▸ Task brief
Looking at the entries, say how many lines contain the string "policy". Offer nothing besides the number.

(Record set Opens)

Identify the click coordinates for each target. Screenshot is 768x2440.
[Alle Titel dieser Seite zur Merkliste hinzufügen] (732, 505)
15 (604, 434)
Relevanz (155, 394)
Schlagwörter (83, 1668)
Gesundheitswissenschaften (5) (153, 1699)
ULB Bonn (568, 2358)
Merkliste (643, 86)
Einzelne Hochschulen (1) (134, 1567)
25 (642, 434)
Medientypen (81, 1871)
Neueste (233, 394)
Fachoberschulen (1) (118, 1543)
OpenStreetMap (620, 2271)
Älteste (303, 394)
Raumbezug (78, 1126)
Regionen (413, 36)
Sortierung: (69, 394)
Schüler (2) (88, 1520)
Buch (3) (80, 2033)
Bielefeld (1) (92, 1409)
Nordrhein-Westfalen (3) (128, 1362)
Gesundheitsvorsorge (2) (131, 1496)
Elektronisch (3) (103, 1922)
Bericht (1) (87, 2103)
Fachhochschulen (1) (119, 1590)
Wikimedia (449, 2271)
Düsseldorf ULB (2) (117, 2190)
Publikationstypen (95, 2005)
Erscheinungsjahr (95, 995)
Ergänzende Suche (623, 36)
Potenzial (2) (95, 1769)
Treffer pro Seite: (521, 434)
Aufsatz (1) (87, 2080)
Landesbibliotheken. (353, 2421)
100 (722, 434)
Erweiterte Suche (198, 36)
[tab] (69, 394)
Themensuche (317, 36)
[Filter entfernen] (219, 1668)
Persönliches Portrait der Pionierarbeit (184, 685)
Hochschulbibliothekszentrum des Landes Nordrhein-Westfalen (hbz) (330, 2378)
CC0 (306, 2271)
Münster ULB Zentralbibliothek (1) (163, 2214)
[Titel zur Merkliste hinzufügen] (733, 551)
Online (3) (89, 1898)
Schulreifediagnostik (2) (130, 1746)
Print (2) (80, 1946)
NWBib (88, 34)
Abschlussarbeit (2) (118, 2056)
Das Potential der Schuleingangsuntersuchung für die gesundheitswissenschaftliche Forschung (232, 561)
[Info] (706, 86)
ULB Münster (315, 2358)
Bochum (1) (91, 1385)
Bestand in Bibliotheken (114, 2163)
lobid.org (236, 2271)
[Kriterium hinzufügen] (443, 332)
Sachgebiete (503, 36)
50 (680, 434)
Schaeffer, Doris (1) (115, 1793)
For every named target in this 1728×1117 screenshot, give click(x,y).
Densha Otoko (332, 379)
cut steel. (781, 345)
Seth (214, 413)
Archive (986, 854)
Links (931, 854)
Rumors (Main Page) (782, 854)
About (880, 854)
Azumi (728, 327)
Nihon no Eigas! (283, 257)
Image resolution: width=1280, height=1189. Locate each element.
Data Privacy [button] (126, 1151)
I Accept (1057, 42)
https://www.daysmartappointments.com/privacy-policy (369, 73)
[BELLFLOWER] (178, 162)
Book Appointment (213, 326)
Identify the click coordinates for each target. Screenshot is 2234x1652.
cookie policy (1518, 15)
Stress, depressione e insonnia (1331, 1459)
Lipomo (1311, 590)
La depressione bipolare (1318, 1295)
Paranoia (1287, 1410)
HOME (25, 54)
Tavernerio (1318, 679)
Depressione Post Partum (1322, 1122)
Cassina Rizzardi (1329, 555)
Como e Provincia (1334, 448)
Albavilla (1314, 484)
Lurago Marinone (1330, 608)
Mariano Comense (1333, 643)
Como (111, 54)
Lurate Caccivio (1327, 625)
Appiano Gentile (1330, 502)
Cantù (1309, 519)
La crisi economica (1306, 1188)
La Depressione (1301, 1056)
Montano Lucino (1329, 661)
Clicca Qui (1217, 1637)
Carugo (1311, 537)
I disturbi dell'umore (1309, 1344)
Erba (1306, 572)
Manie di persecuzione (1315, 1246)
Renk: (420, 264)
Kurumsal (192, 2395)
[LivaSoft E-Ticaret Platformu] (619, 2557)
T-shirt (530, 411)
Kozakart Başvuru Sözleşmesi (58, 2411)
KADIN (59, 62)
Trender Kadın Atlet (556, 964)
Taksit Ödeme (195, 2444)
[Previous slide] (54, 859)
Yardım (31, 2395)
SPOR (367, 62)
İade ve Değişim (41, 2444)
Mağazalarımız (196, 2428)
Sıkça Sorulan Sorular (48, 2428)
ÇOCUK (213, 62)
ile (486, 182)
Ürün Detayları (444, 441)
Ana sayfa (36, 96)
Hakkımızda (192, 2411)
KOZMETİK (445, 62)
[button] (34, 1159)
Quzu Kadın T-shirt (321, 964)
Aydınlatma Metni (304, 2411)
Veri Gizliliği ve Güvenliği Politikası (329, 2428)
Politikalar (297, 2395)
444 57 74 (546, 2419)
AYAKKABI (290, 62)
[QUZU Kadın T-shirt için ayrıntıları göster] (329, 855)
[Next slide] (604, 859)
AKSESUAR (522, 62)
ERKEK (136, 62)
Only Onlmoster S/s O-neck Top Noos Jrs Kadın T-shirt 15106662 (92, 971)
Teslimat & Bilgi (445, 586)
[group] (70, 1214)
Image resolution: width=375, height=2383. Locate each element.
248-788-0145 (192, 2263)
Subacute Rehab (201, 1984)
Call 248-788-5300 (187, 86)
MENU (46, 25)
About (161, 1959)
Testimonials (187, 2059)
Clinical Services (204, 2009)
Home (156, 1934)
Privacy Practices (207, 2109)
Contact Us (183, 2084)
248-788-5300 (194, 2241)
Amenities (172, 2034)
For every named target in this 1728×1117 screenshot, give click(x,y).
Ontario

(Record set Closes)

▸ Problem solution
2